**Direction:**
Rewrite the material below, changing "accomplish" to "complete" and keeping every other part the same.

**Dataset entries:**
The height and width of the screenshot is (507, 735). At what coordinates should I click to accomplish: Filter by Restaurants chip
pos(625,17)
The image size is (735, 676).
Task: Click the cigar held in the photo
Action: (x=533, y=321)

**Reply:**
The height and width of the screenshot is (507, 735). At what coordinates should I click to complete: Filter by Restaurants chip
pos(625,17)
The image size is (735, 676).
Task: Click the cigar held in the photo
Action: (x=533, y=321)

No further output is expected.